Again we say that the unearned increment in land is reaped in proportion to the disservice done to the community, is a mere toll levied upon the community, is an actual burden and imposition upon them, and an appropriation by an individual, under existing law, no doubt, of socially created wealth. For the principle of a special charge being levied on this class of wealth we can cite economic authority as high us Adam Smith, and political authority as respectable as Lord Rosebery; and for its application we need not merely cite authority, but we can point to the successful practice of great civilised neighbouring States.
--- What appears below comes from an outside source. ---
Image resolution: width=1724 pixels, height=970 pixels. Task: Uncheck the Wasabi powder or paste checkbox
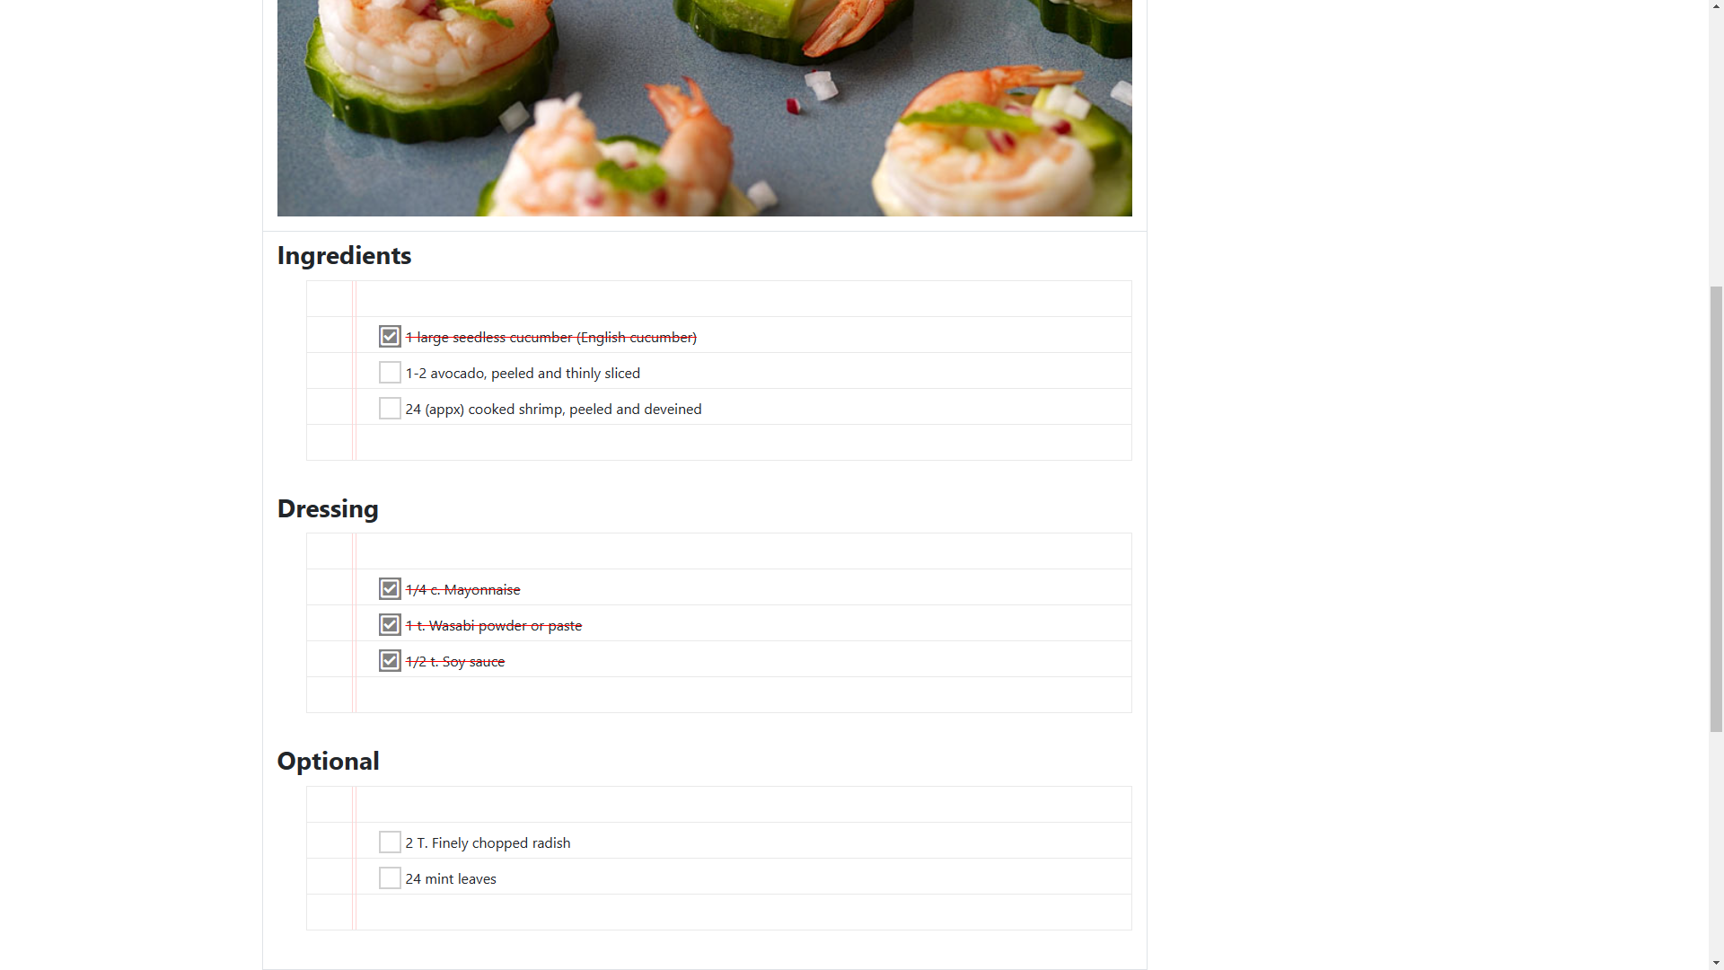click(390, 624)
Is it really the contention of the Conservative Party that the State is bound to view all processes of wealth-getting with an equal eye, provided they do not come under the criminal codes? Is that their contention? Are we really to be bound to impose the same burden upon the hardly won income of the professional man and the extraordinary profits of the land monopolist? Are we really to recognise the liquor licence which the State created, which the law says is for one year only—as if it were as much the brewers' or the publicans' property for ever as the coat on his back? No; it is absurd. Of the waste and sorrow and ruin which are caused by the liquor traffic, of the injury to national health and national wealth which follows from it, which attends its ill-omened footsteps, I say nothing more in my argument this afternoon. The State is entitled to reclaim its own, and they shall at least render unto Caesar the things which are Caesar's.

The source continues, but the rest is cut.